PROBLEM TO WORK ON: Continue the reflection on Jesus entering a troubled Jerusalem, picking up right after its last sentence.

TEXT SECTION:
____

5 April 2020
by Fr. Guerric Heckel
When he entered Jerusalem, the whole city was in turmoil, asking, “Who is this?”
Today Jesus is entering the most troubled place in the world. It is a place of struggle, conflict and confrontation. It has a history of killing the prophets, fighting wars, and living in violence. It is a place of turmoil. The most troubled place in the world is not, however, a geographic location. The human heart is the most troubled place in our world.
Look at the history of the world. Look at the present-day Jerusalem, the wars fighting, and protests throughout the Middle East. Look at the American political system that seems to have lost a sense of civility, moral character, and compassion. Look at what David Brooks calls the rampant individualism of our current culture where the emphasis on self-individual success, self-fulfillment, self-actualization, individual freedom is a catastrophe. Look at a pandemic that Don Bisson says is warning us that the power of money, guns, Wall Street are impotent before a microbe that can destroy our economy as a silent unseen killer. Look at a society where gun selling is up 300% as if the virus can be fought by a militia in arms. What we see in this frightening moment of our global family are the symptoms of the turmoil that fills the heart of humanity with all of its fear and uncertainty of our future.

____

DATASET CONTENT:
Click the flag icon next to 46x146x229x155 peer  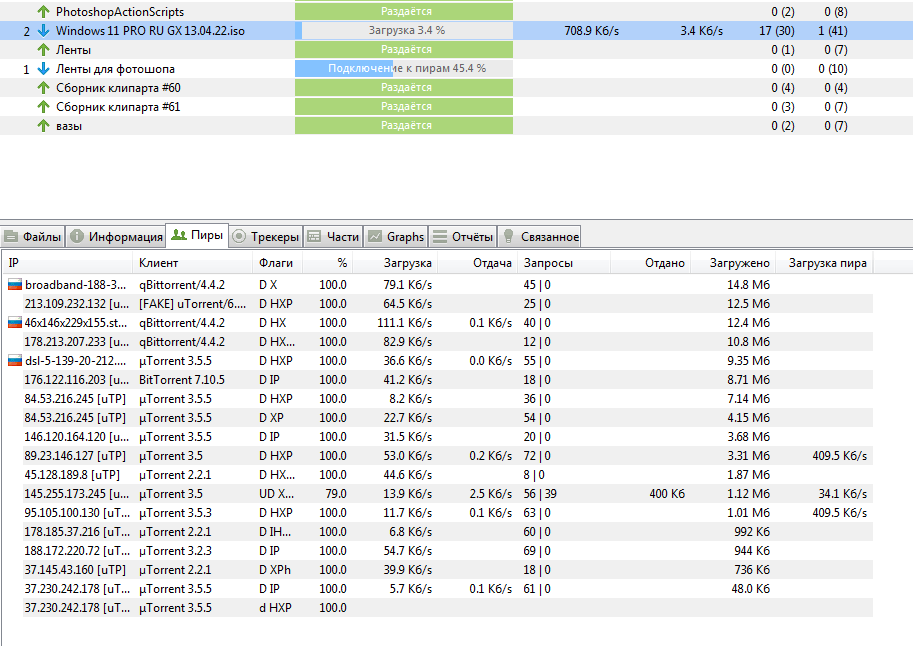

____

REPLY:
Turmoil challenges our beliefs and faith, confronts the way we have always done things, makes us question where we are going. In the midst of turmoil life, people, and maybe even God, do not line up with our expectations and what we have come to believe. When that happens, we mostly want things, people, God back in alignment. We often do not think of realigning ourselves; but that is the opportunity that turmoil gives us. Instead, we want life and the economy to go back to the way it was before the pandemic. Some will pray today for God to fix the problem and end the turmoil. Others will come to Palm Sunday seeking answers to or an escape from the turmoil of our lives and world. But on this day, there is no escape. There is no easy answer.
Jesus is entering Jerusalem, the heart of people, the pandemic wound of our global humanity, the identity of a nation, the foundation of a religion. The pandemic is forcing us to show up this Holy Week and pass the test ready or not. We are living something together, a common experience of life.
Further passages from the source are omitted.